Aegean Sea
part of the Mediterranean Sea, between the Greek mainland, the Turkish mainland, Crete, and Rhodes
The Aegean Sea is an elongated embayment of the Mediterranean Sea between Europe and Asia. It is located between the Balkans and Anatolia, and covers an area of some 215,000 km2 (83,000 sq mi). In the north, the Aegean is connected to the Marmara Sea, which in turn connects to the Black Sea, by the straits of the Dardanelles and the Bosphorus, respectively. The Aegean Islands are located within the sea and some bound it on its southern periphery, including Crete and Rhodes. The sea reaches a maximum depth of 3,544 m (11,627 ft) to the east of Crete. The Thracian Sea and the Sea of Crete are main subdivisions of the Aegean.
Quotes
edit- Blown, all alone, o’er the watery miles;
Lost, I was tossed on those grape-laden isles.- Anonymous, "Borne on the Blue Ægean" (c. 1900) in Poetica Erotica, ed. T. R. Smith (1922)

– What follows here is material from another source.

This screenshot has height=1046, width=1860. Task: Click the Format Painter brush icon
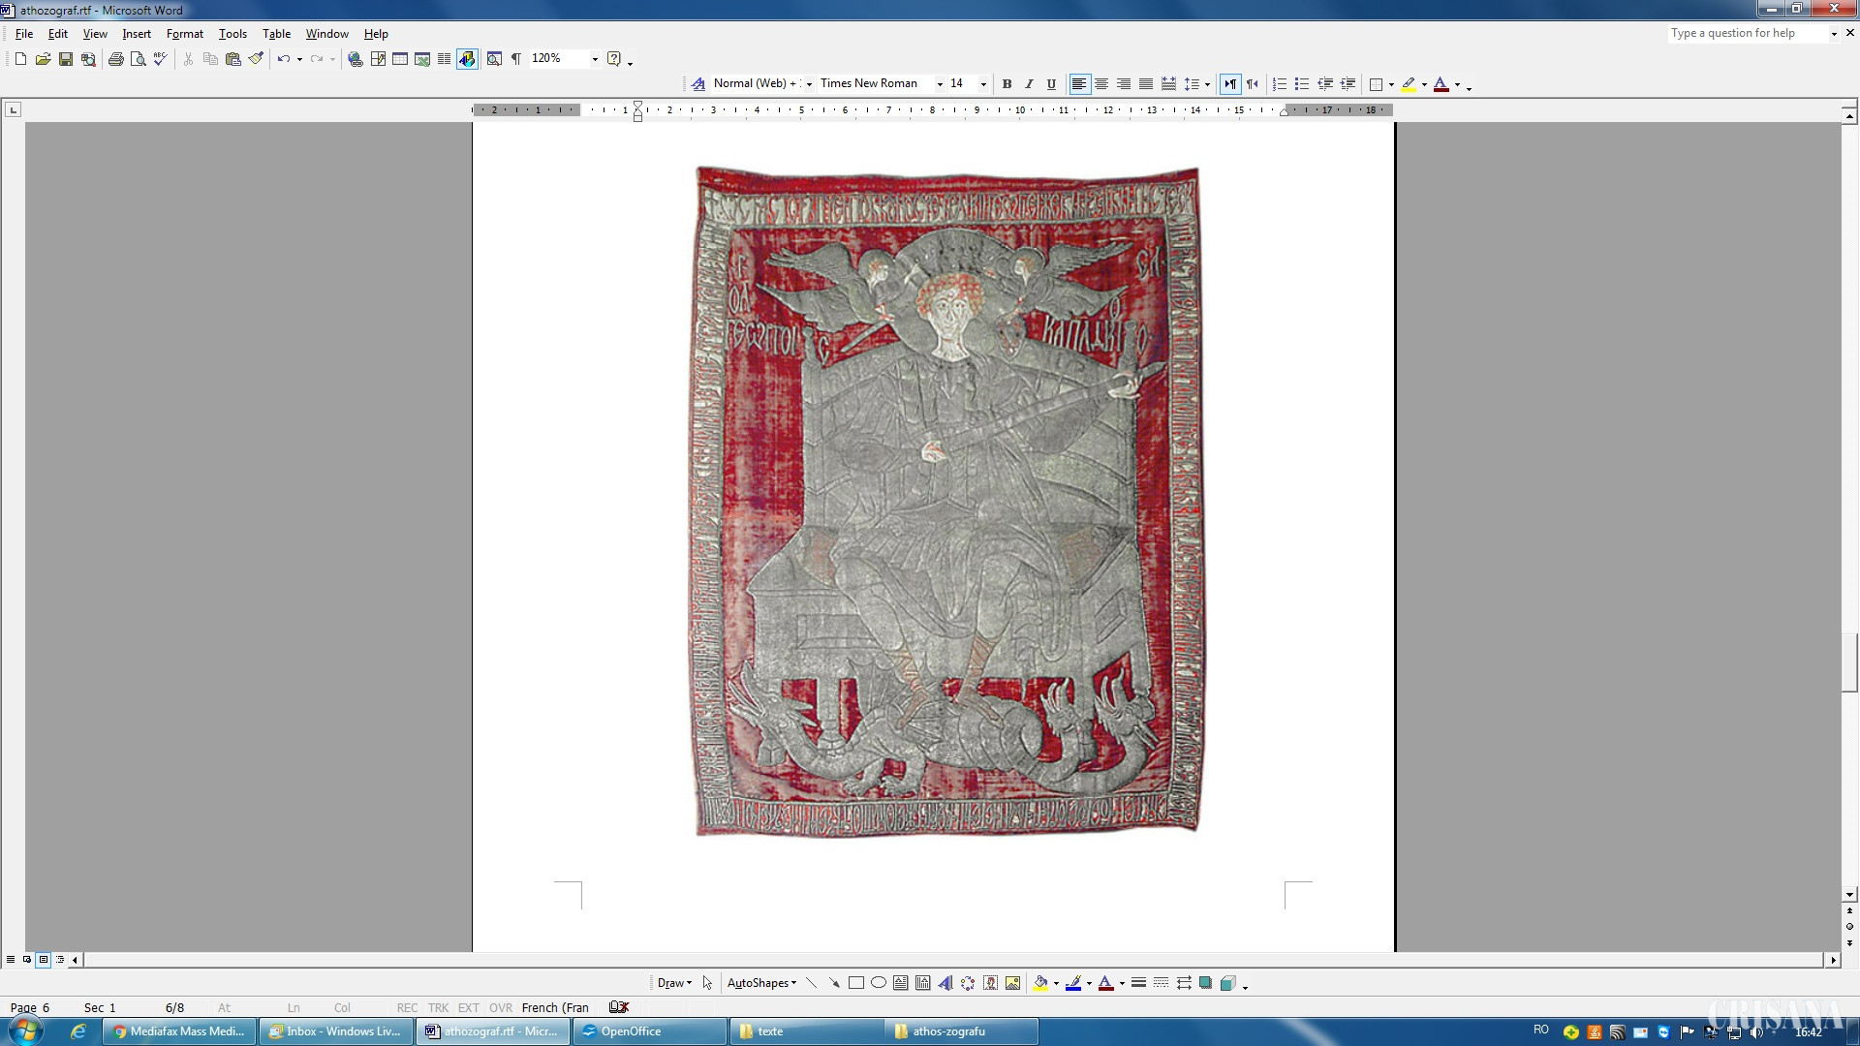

- The sea, autumn mildness, islands bathed in light, fine rain spreading a diaphanous veil over the immortal nakedness of Greece. Happy is the man, I thought, who, before dying, has the good fortune to sail the Aegean Sea. [...] To cleave that sea in the gentle autumnal season, murmuring the name of each islet, is to my mind the joy most apt to transport the heart of man into paradise.
- Nikos Kazantzakis, Zorba the Greek, Ch. 2 (Tr. Carl Wildman, 1952)
- The Ægean Sea waters two sides of Greece; first, the eastern side, extending from the promontory Sunium to the north as far as the Thermæan Gulf, and Thessalonica, a Macedonian city, which has, at present, the largest population in these parts. Then the southern side, which is a part of Macedonia, extending from Thessalonica to the Strymon.